Back to the old family home, and a shiny new student house.

For any long-time readers (hi Mum and Dad), you’ll know it’s been a long old year.

But, September rolled around again, and I took the nostalgic flight from Belfast City Airport to the tiny Exeter International. I’m already back studying English and Film here at Exeter, and with plenty of re-homing practice, I’ve set up my little university room in record time.  I’m getting to be a pro at living away from home. Still keeping an eye out for some new bits and bobs to brighten up my wee room, it’s looking a tad sparce.

Final Year 

Flowery bedcover

Second Year  Throwbacks

My (admittedly mid-essay) desk and bed in second year.

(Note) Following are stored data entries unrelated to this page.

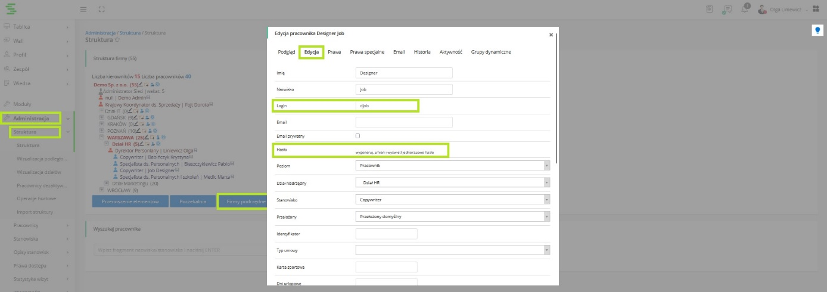Switch to the Historia tab
Viewport: 827px width, 292px height.
tap(422, 52)
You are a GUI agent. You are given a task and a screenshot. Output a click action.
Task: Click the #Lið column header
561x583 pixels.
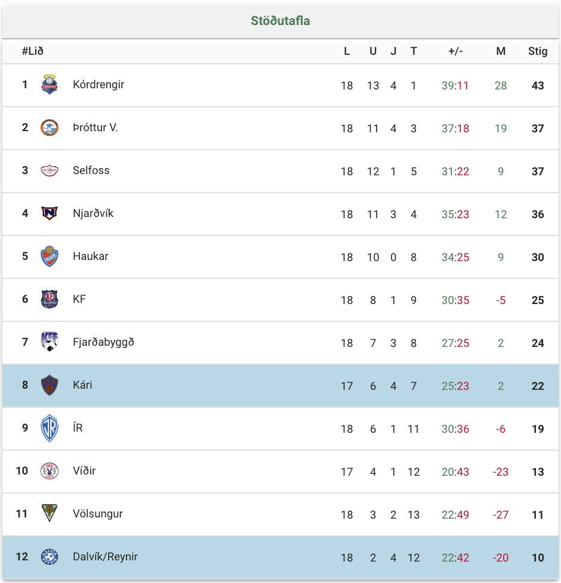coord(32,51)
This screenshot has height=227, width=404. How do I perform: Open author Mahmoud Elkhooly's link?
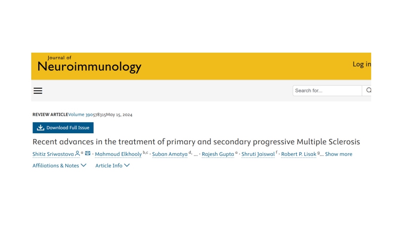tap(118, 154)
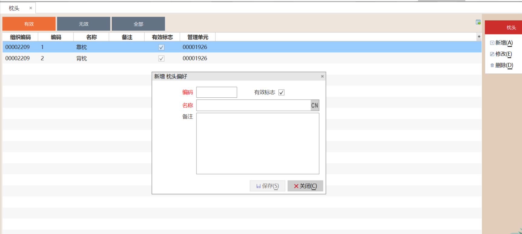Toggle the 有效标志 checkbox for the 背枕 row
The image size is (522, 234).
coord(161,58)
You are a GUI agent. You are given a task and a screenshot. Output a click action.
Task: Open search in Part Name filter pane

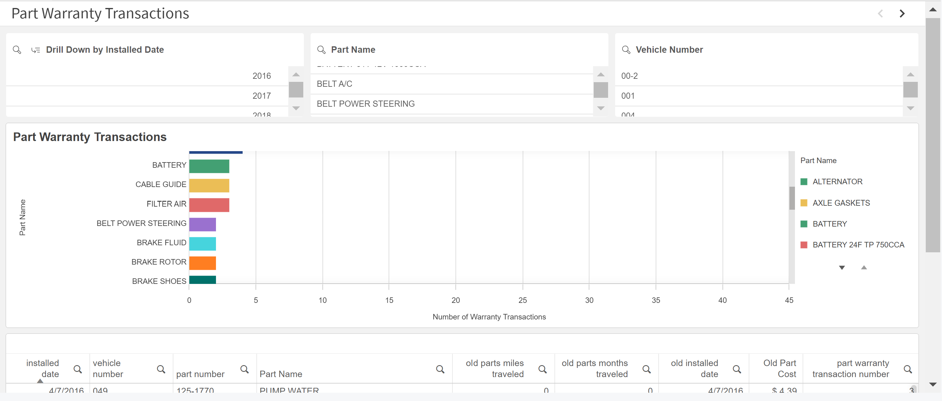click(321, 49)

Lots of little bits have survived from my second year home… I think a couple of essays down the line and my new room will look just as note-strewn and hectic!


It’s great to be back

I live in a cosy five-girl house, tootle up to campus for the occasional English or Film lecture, and bask in the Forum space when I’m supposed to be reading. It’s nothing as crazy as China was: there are no passive-aggressive dorm wardens, the campus isn’t a death-trap of rickety bikes commandeered by always-late students, it’s distinctly lacking the dull roar of a city of 23million people – nor the snot clogging smog that accompanies it.

Exeter’s clean, crisp, and particularly English.

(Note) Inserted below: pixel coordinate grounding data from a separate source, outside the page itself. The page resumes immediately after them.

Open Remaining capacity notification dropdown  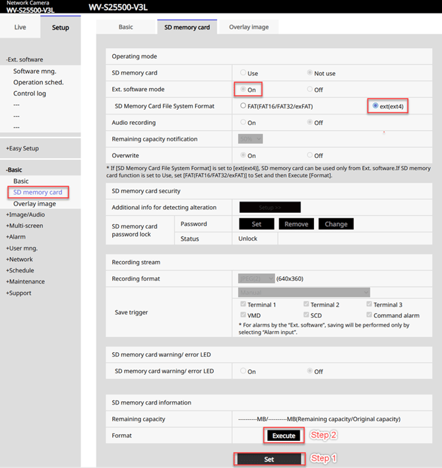pyautogui.click(x=250, y=139)
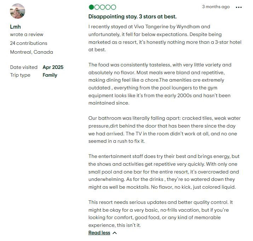Open the Lmh username profile
Image resolution: width=253 pixels, height=241 pixels.
coord(15,27)
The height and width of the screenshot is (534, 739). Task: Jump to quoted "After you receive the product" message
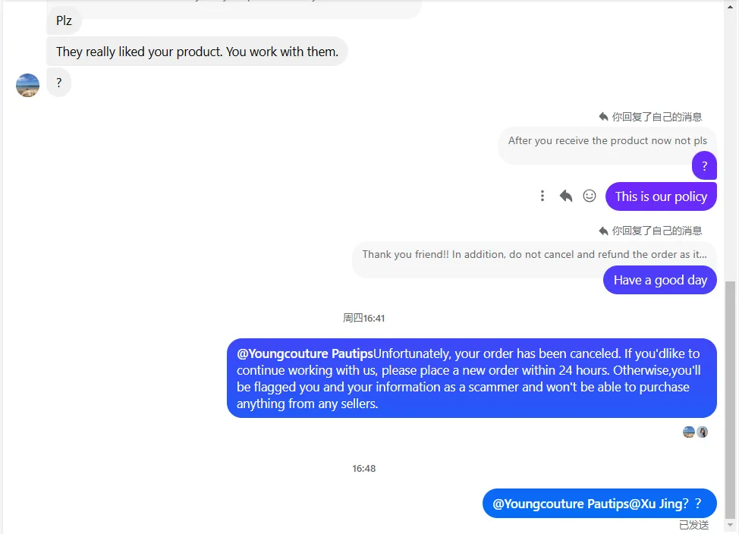pyautogui.click(x=607, y=141)
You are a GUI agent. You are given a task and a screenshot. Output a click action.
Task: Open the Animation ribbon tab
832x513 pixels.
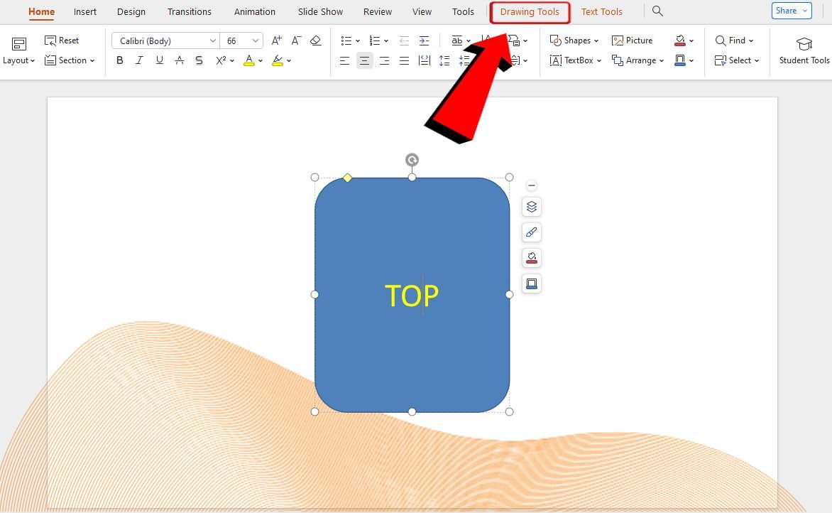254,11
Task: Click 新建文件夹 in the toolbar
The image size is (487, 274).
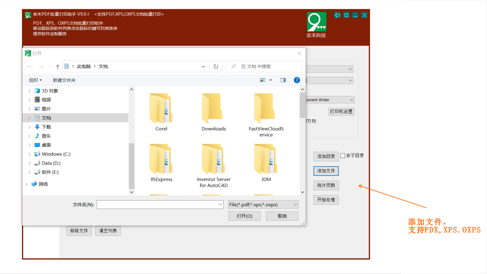Action: point(64,80)
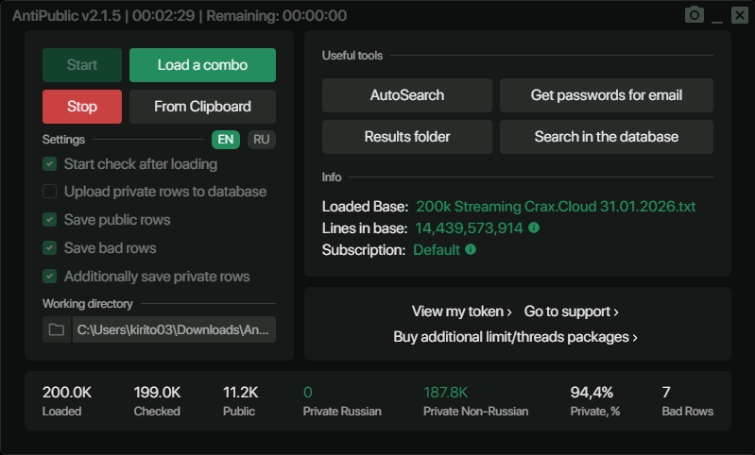
Task: Enable Upload private rows to database
Action: click(49, 192)
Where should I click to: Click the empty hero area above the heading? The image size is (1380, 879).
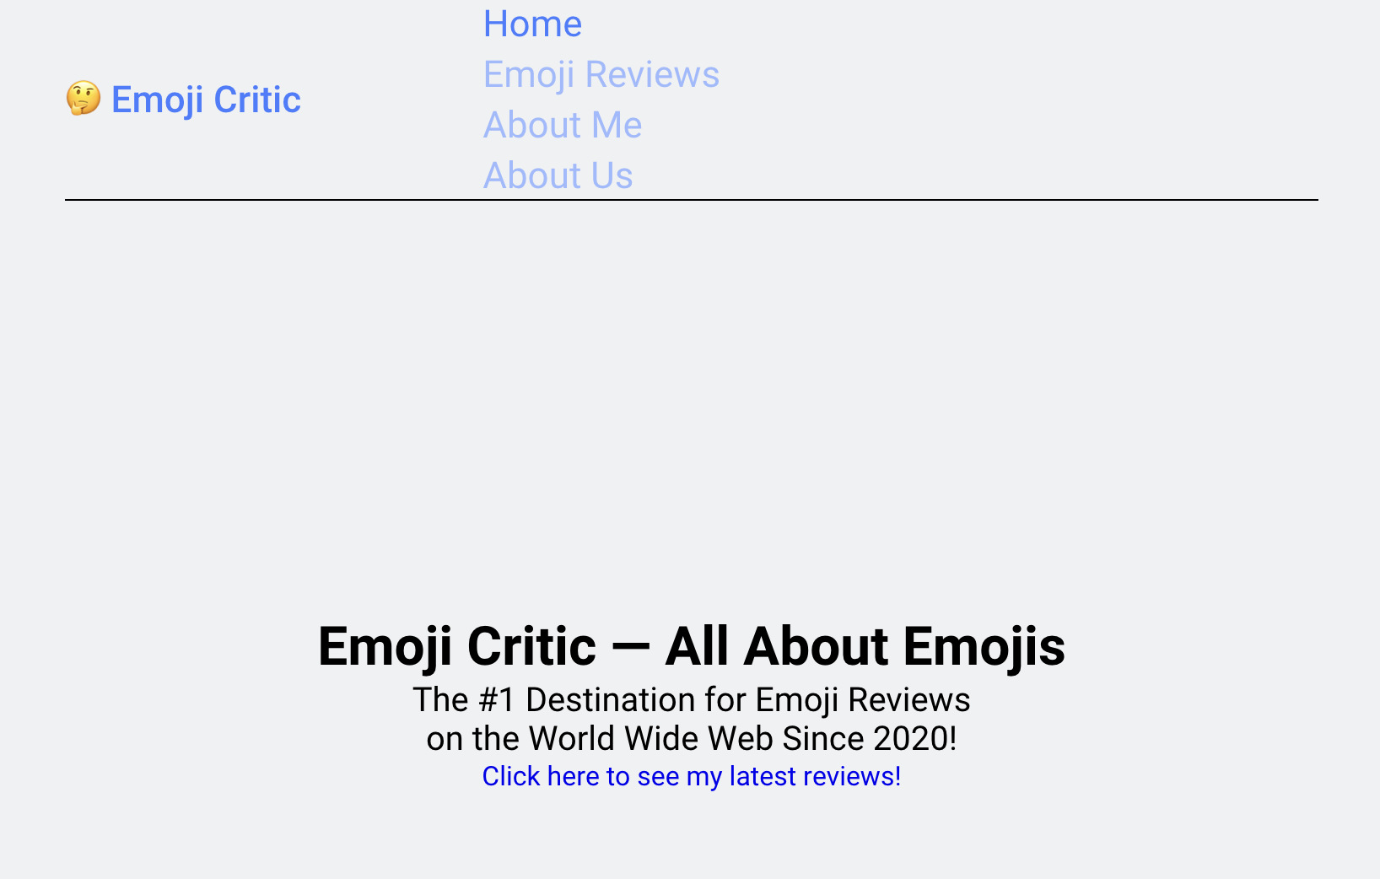(x=691, y=405)
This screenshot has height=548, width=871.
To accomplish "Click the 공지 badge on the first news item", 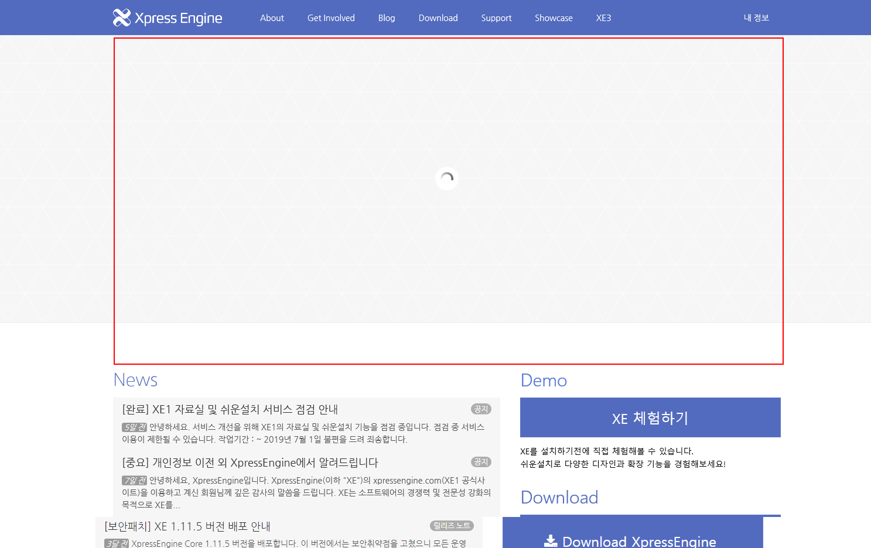I will (481, 409).
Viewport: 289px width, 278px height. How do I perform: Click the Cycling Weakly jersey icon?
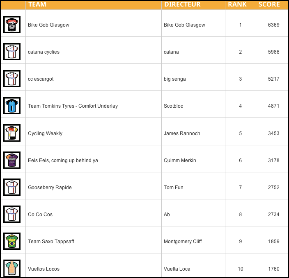(12, 133)
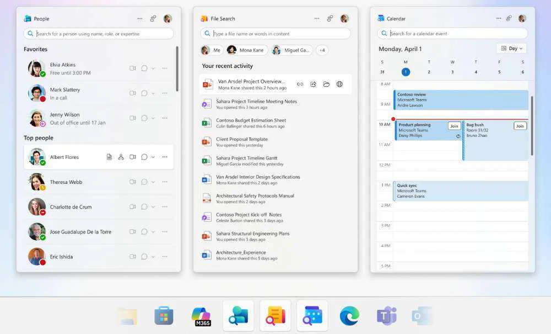Image resolution: width=551 pixels, height=334 pixels.
Task: Open a chat with Albert Flores
Action: tap(144, 157)
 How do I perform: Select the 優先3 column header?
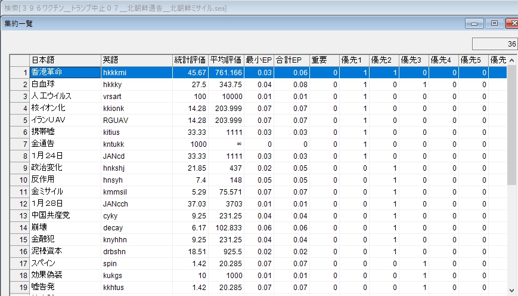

I wonder if I’ll ever miss living in Shanghai.

Till next time.


Year Abroad: You queue, I queue… We all queue



If there’s just one thing that is vividly imprinted on my memory from the first week here at Fudan University, Shanghai, it’s that the administration, bureaucracy, moving into dorms, even at the local gargantuan Walmart, everything involves a lot of queuing. I mean, there’s queuing, and then there’s this kind of ‘snaking in looping circles for dizzying hours around a small space’-queuing.

Here’s the queuing break-down:

Day #1
Registering with accommodation
Getting my room key-card (x2)
Paying for compulsory China PingAn insurance

Day #2
Course registration,
Certifying my insurance,
Certifying my entrance letter,
Visa introduction letter,
Checking my application,
Date for physical examination
Walmart super queue…

Day #3
Physical Exam (x2)
Placement online test,
Applying for IC/Bank card

Day #4
Placement oral test

Day #5
Campus Ecard photo

Boy am I glad when the days of relentless and restless ‘have-I-got-my-documents’ queuing grinds to a happy halt towards the end of the week! It’s certainly a stressful set of hours to encounter upon reaching a new country, and I’m only put at ease when I finally get to the introductory exchange student talks and get all these crazy lines explained to me: there are nearly 24 billion people in Shanghai, be prepared to wait where ever you go. Logical. It’s the most calming words I’ve heard since I queued past immigration, and does a lot to ease the semi-frightened frustration of the introductory process.

The first week blows past like freshers week in a U.K. university: in a blur of stressed applications, endlessly checking what other people have done (“You’ve done what form??”), awkward queuing introductions ( The line “…Sure is a long queue,” gets old real quick) and the evening rush to do everything with every new person you meet.

More on the socialising later.



As expected in a city with a population of nearly 24 million, everything is done on a larger scale, from the enormous, tree-lined streets (I kid not) of the Handan campus where the foreign dormitories are situated, to the impressive, 35 floored, column-fronted Guanghua Twin Towers where the Chinese language classes take place, to the 15min bike journey from one side of campus to another – Fudan is mind-bogglingly large.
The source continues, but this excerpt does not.